Brief: Once you reach the line containing "Click the 100% scale label above the graphs", reproduce it and every later line exactly, through the end of the data.

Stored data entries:
-- Opening Marker --

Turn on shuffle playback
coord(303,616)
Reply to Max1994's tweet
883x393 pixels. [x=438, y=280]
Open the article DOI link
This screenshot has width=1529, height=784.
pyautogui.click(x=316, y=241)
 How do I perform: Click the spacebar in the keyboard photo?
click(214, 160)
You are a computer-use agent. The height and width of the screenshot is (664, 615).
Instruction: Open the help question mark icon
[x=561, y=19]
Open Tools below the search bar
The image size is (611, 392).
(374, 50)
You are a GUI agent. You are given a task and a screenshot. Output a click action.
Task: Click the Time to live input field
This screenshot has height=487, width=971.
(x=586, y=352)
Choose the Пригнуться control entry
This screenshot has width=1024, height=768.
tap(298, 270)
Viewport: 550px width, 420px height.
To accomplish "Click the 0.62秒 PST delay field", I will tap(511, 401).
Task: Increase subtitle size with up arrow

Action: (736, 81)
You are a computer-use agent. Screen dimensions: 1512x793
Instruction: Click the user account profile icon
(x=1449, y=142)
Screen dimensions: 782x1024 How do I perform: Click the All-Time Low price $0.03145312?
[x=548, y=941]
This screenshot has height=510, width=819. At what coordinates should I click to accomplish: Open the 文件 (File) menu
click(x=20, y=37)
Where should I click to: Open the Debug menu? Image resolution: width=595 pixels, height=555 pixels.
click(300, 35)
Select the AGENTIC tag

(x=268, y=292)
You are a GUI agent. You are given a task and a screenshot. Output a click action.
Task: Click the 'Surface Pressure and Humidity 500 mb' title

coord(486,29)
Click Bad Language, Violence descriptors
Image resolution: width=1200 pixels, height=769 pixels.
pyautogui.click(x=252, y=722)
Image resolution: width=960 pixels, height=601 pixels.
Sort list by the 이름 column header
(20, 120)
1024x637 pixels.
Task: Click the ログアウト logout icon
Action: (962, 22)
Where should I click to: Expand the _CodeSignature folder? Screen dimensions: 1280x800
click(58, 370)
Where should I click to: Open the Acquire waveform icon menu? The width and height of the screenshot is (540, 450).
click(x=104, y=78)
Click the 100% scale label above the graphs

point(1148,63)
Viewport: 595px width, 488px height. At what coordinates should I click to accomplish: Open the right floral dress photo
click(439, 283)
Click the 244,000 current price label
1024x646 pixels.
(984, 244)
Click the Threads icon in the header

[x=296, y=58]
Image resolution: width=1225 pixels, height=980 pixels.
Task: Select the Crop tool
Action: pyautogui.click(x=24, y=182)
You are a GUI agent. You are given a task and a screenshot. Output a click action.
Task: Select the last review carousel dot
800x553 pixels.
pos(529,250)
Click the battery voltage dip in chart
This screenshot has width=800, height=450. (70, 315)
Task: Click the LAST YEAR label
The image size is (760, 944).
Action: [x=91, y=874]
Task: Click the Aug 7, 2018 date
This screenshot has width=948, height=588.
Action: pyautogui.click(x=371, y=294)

-- Closing Marker --

Response area:
Click the 100% scale label above the graphs

point(1148,63)
Viewport: 595px width, 488px height. At what coordinates should I click to accomplish: Open the right floral dress photo
click(439, 283)
Click the 244,000 current price label
1024x646 pixels.
(984, 244)
Click the Threads icon in the header

[x=296, y=58]
Image resolution: width=1225 pixels, height=980 pixels.
Task: Select the Crop tool
Action: pyautogui.click(x=24, y=182)
You are a GUI agent. You are given a task and a screenshot. Output a click action.
Task: Select the last review carousel dot
800x553 pixels.
pos(529,250)
Click the battery voltage dip in chart
This screenshot has width=800, height=450. (70, 315)
Task: Click the LAST YEAR label
The image size is (760, 944).
Action: [x=91, y=874]
Task: Click the Aug 7, 2018 date
This screenshot has width=948, height=588.
Action: pyautogui.click(x=371, y=294)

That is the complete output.